Before her race in April, the reserved 27-year-old sat with me in her racing paddock in the track’s parking lot, killing time before her bike—a stockHusqvarna FC 450 dirt bike with knobby tires—was weighed and checked. She told me about how her late father was a two-time AMA US Twins Sports motorcycle racing champion and a successful AMA Flat Track racer. (Flat track is divided into single and twin categories—named for the number of cylinders in a bike’s engine.) Texter’s older brother, Cory, is an amateur national champion and winner in the AMA Expert Twins and All-Star series.

She grew up in Willow Street, Pa., hoping to play soccer. “I wanted to be the next Mia Hamm,” Texter says. But in 2003 when she was in ninth grade, a foot injury led her back to the family sport she’d been watching since she was 4. She advanced to competing professionally at age 17, and now she travels half the year with her team, her boyfriend, and sometimes family members to races in Calistoga, Calif., Daytona Beach, Fla., or Sturgis, S.D. They live and work out of RVs, vans, and roadside motels. In the offseason she goes deer hunting with family and friends—and cooks, sometimes. Venison rice bowls are a specialty.

It’s not a flashy lifestyle, she says, but the sport is lucrative enough for now. Texter just bought her first house on 5 acres in the Pennsylvania woods. And she’s in position to finish on the podium for the 2018 season. She’s ranked fifth and plans to unseat 22-year-old Dan Bromley and 18-year-old Brandon Price, the front-runners in her division. The league hands out $250,000 in purse money over the course of the year.

Flat-Track Racing Is the Most Exciting Sport You’ve Never Heard Of

A decade ago the sport needed hype. Now it’s growing robustly: Ticket sales in 2017 for AFT races across the country (usually about $40 for general admission) rose 76 percent, to $4 million, from 2016, with broadcasts on NBCSN reaching 1.8 million viewers for the season. A quarter-million people watch livestreams throughout the year on Fanschoice.tv. AFT has doubled its number of sponsorships in the past year, signing Harley-Davidson, Indian Motorcycle, Dainese, and Oakley.

Still, the motorcycle industry shrugs a bit when it comes to flat-track racing and its fledgling audience. At the Texas Motor Speedway, ticket sales were double what they were the year before—but the 5,000 people filled only the front rows of the 11,000-seat stadium. (The main Motor Speedway arena across the road, where IndyCar and Nascar race, seats 181,655.)

AFT isn’t the only way to flat-track race. Roland Sands, a former pro motorcycle racer, and a rag-tag group of associates have held off-grid flat-track races for years that attract younger versions of the tattooed, motorcycle-club types in attendance in Texas.

Bigger companies are sniffing around the sport, too. Motorcycle maker Husqvarna, a relative newcomer to the AFT Singles series, supports Texter’s season with bikes and sponsorship money, partly to promote the cafe-racer-style bikes it brought out this year. The sport gives Husqvarna an opportunity to expand, says Jenna Parker, its marketing manager. “We had been keeping our eye on Shayna because she just seemed to be a really humble person—but she also crushes it. She’s not going around saying she’s a girl who races. She’s just a racer.”

Texter’s detractors argue that her 5-foot frame is an advantage.

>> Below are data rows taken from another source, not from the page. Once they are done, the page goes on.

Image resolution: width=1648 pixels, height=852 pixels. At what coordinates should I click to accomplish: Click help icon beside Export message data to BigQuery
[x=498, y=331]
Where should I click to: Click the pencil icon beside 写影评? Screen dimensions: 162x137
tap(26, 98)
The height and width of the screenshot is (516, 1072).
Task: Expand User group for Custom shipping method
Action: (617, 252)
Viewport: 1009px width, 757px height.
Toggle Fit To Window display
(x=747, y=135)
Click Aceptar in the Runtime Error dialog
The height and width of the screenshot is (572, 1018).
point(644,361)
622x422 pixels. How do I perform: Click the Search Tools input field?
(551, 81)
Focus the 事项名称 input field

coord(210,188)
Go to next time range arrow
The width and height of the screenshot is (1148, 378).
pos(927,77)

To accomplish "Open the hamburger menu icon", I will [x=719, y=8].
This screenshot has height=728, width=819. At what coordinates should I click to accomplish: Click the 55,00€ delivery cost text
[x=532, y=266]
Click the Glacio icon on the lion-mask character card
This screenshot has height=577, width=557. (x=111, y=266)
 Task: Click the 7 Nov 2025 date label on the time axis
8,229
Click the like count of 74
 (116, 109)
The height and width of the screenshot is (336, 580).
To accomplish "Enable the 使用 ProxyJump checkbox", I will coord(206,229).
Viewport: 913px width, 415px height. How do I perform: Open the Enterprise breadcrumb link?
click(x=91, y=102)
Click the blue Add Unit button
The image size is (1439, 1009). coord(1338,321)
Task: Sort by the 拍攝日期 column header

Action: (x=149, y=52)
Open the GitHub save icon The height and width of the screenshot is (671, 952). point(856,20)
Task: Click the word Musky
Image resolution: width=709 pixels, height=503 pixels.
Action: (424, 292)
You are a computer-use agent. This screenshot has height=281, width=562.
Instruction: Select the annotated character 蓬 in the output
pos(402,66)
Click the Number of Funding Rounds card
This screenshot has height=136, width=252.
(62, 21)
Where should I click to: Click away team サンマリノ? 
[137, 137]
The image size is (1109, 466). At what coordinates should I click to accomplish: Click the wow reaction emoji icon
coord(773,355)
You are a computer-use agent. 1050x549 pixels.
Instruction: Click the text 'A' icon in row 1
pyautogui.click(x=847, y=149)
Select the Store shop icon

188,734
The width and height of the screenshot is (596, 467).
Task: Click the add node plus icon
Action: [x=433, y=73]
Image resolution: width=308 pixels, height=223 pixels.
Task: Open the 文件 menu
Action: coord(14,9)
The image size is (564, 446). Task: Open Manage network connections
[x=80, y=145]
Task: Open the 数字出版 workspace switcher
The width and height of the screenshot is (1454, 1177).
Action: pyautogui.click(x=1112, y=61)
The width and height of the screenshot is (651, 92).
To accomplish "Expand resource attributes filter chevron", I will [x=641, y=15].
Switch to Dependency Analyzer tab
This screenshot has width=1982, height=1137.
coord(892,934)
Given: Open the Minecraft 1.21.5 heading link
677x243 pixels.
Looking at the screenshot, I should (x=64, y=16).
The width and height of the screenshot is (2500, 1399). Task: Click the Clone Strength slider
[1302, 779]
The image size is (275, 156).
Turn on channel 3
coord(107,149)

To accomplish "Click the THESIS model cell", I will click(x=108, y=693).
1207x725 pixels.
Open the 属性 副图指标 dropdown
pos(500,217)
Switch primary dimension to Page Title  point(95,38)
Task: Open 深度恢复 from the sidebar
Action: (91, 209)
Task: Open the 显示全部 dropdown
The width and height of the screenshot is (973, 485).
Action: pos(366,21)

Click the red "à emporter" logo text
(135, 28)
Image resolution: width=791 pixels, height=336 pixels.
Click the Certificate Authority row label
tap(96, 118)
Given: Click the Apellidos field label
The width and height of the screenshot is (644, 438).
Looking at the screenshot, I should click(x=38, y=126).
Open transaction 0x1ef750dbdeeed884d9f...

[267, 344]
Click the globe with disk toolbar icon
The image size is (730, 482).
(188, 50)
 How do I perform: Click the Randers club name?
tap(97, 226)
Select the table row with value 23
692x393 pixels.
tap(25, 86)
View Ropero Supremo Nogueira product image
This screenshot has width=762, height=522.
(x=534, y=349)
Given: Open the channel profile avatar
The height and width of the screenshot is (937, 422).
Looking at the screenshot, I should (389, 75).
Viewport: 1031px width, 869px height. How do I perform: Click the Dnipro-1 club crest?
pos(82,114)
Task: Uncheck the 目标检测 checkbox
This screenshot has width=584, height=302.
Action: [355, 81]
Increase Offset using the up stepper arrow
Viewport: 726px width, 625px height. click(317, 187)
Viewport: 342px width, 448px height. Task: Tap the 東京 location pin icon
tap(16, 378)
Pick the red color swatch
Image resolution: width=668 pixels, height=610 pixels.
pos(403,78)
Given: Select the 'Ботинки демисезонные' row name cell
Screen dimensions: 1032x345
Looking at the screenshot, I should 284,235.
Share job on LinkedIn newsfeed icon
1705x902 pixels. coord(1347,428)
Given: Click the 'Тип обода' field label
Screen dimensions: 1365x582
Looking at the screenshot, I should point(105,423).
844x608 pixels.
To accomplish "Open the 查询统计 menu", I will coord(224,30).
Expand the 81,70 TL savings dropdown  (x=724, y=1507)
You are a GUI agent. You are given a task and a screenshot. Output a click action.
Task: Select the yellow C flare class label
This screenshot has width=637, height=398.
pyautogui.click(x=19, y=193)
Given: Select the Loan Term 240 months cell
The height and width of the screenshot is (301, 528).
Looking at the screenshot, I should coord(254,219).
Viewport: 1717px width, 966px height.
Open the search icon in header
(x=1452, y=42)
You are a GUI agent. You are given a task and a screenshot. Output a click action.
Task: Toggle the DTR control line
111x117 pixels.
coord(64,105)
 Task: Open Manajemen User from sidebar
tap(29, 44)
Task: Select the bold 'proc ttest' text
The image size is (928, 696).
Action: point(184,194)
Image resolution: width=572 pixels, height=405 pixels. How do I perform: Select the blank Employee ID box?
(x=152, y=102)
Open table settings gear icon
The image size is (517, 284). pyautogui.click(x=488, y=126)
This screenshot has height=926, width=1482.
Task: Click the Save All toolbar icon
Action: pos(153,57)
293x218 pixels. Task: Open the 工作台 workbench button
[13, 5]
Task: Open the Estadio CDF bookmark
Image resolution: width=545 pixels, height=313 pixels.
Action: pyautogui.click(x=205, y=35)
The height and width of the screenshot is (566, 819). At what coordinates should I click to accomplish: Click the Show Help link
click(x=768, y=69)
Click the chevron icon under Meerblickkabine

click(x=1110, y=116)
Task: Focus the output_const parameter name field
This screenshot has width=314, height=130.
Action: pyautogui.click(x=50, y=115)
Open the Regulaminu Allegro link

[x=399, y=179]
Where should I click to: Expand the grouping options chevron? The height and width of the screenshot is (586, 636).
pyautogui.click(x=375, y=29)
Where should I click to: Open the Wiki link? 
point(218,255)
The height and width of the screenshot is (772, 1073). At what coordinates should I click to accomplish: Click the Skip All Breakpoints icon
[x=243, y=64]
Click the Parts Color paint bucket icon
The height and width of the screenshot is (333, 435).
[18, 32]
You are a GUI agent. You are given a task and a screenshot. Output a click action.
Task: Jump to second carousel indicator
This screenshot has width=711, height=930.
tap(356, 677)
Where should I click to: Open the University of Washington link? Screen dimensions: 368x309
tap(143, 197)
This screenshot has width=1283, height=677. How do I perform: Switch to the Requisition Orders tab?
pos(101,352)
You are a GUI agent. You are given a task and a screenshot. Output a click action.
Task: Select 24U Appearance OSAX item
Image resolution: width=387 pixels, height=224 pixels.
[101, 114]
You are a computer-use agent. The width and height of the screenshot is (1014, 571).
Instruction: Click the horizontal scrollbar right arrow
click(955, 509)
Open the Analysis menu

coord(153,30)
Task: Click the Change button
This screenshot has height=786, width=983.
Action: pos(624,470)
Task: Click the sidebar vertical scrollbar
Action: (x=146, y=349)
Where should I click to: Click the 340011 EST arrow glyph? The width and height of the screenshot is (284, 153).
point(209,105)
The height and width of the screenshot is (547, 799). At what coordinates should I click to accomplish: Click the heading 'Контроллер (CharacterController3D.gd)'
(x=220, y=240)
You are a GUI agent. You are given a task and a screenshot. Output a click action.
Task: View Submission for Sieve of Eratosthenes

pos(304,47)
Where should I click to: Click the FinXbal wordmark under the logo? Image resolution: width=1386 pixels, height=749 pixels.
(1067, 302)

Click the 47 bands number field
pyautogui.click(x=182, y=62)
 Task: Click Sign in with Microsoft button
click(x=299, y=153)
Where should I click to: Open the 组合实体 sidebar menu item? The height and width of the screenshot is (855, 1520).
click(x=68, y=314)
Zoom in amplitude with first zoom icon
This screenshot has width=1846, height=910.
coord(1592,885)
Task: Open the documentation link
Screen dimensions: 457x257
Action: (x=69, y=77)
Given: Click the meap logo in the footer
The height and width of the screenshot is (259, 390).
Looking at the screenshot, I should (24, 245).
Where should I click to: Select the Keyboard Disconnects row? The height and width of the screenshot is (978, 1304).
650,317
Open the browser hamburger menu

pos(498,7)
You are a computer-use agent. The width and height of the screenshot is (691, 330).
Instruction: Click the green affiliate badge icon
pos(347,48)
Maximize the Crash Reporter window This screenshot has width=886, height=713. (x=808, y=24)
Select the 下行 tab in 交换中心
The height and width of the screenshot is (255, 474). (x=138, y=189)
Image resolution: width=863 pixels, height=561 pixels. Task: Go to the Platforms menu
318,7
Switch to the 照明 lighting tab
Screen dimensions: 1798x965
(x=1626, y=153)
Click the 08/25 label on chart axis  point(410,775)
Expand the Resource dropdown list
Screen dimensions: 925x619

But her inability to use a wide arm span to counterbalance the weight of the bike around turns the way her rivals do—or put her feet to the ground—outweighs any marginal gain.

If it were up to Texter, she wouldn’t be singled out for being a woman at all. “I don’t want to be Danica Patrick,” she says, referring to the famous IndyCar driver. “I am not into being a poster child.”

HOW TO WATCH IT

American Flat Track hosts races at speedways from New Jersey to Texas to South Dakota; the Indian Motorcycle-sponsored Super Hooligan series—which anyone can enter—takes place mostly in California. AFT races are also broadcast on NBCSN and livestreamed on Fanschoice.tv.